The review, which cost $58,000, contains two separate sections: one detailing the spending of foundation funds by Dobelle and three other officials, and the other detailing their spending of university dollars.

The Globe obtained the portion addressing foundation spending, which paints a picture of an organization with no clear mission that allowed top Westfield State University administrators to run up large tabs on foundation credit cards with little explanation of the business purpose.

The accountant concluded the foundation put few limits on Dobelle’s expenditures until late 2010, allowing needlessly expensive charges.

“Dinner meetings took place at high-end restaurants which might not be considered reasonably priced,” the review stated. Dobelle routinely spent more than $500 for dinner at Rouge Restaurant in West Stockbridge, including a $621 tab for a group that included former governor Jane Swift.

In all, the accountant cited dozens of questionable expenses that Dobelle charged to the foundation from 2008 to 2013, including:

  More than $3,000 in tickets to the Boston Symphony Orchestra.

$975 for tickets to see folk singer Arlo Guthrie.

An unexplained $8,000 wire transfer to Vietnam, one of several large undocumented expenses from the Asia trip.

A $35 movie in his Connecticut hotel room.

Dobelle eventually repaid nearly 20 percent of the credit card charges O’Connor and Drew analyzed, but often did so months or years after the spending took place. Dobelle repaid a $220 personal expense for an Aug. 26, 2009, visit to the Brix Wine Bar in Pittsfield more than three years later, on Oct. 1, 2012, when trustees had already asked for a review of Dobelle’s spending. The same day, he repaid $337 for limo rides he and his wife had taken in September 2009.

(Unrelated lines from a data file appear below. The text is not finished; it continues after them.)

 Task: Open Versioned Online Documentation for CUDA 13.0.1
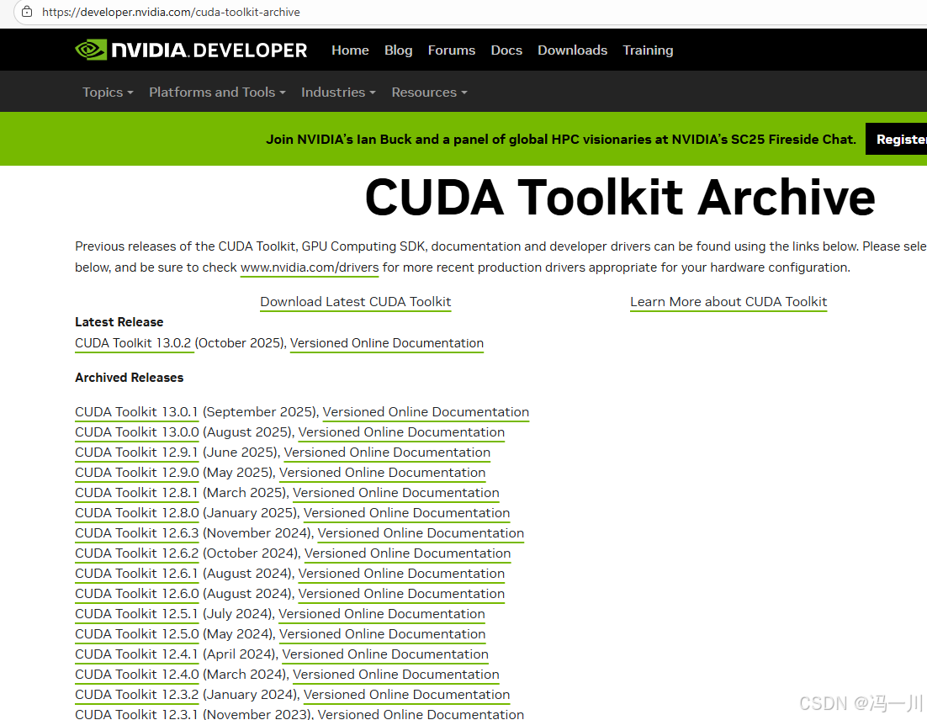426,412
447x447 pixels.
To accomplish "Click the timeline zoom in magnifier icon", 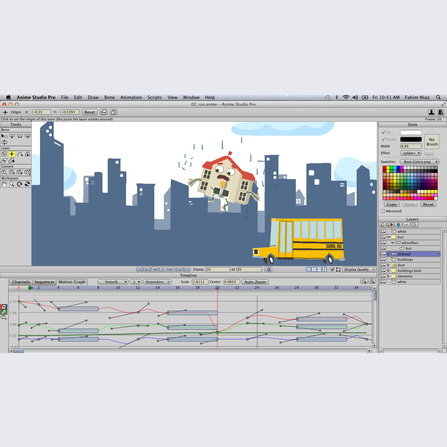I will pyautogui.click(x=372, y=281).
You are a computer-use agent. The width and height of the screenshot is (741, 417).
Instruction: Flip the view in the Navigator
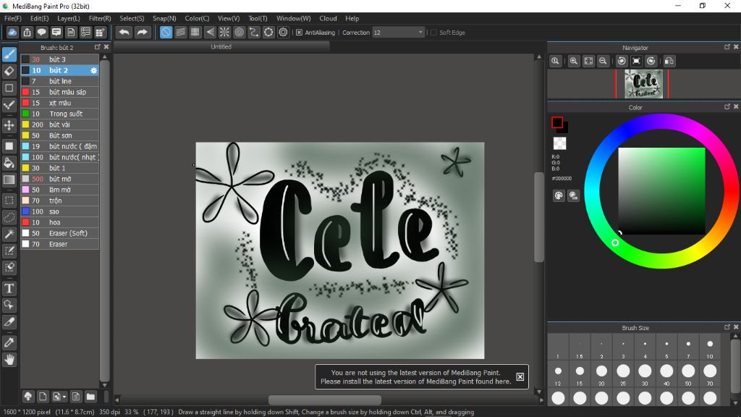(669, 62)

But O’Connor and Drew officials said Dobelle’s repayments were too little, too late: he should not have charged them in the first place.

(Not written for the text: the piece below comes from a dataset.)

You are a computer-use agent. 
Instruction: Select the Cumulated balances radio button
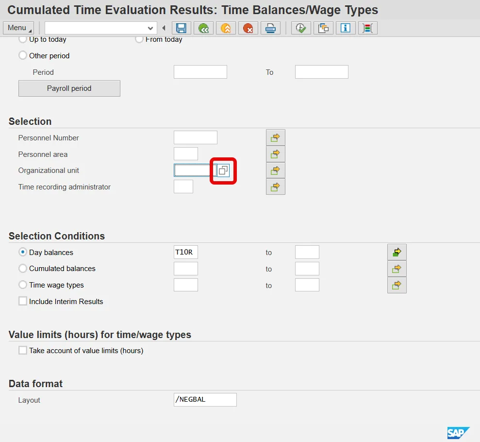click(23, 269)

“Even given the fact that the foundation was reimbursed, the personal use of the credit card should not have been permitted,” according to the review.

The accountants also have reviewed Dobelle’s spending of university money directly, including his university credit card and his use of a subordinate’s credit card to make personal charges.

In an earlier interview with the Globe, Dobelle expressed remorse that his spending threatened to overshadow the good he has done for Westfield State, which has risen in US News and World Reports college rankings in recent years.

“In the scheme of things, I’m proud of everything,” Dobelle said. “It’s all about kids. It’s not about drinking white wine. That’s just not me.”

But Walsh, a major benefactor, said at this point the main concern should be the financial integrity of the university, which Dobelle’s big spending has undermined.

“The University Board has done an internal audit. They have the responsibility to determine the legitimacy of all funds,” Walsh wrote. “Any expenditures that have been found to be excessive or are out of the normal course of business, including but not limited to travel, must be reimbursed.”

Edward Marth, chairman of the foundation board, said he hoped Walsh will change his mind, but said he understood Walsh’s frustration.

“I personally don’t have the confidence myself” in how foundation money has been spent, he said. “If there has been any betrayal of trust in the way some funds have been spent — whether well intentioned or not — it’s understandably hard to pick up the pieces again. But we’re trying.

“We’re committed to making sure that every dollar that is donated is going to be well and carefully spent.”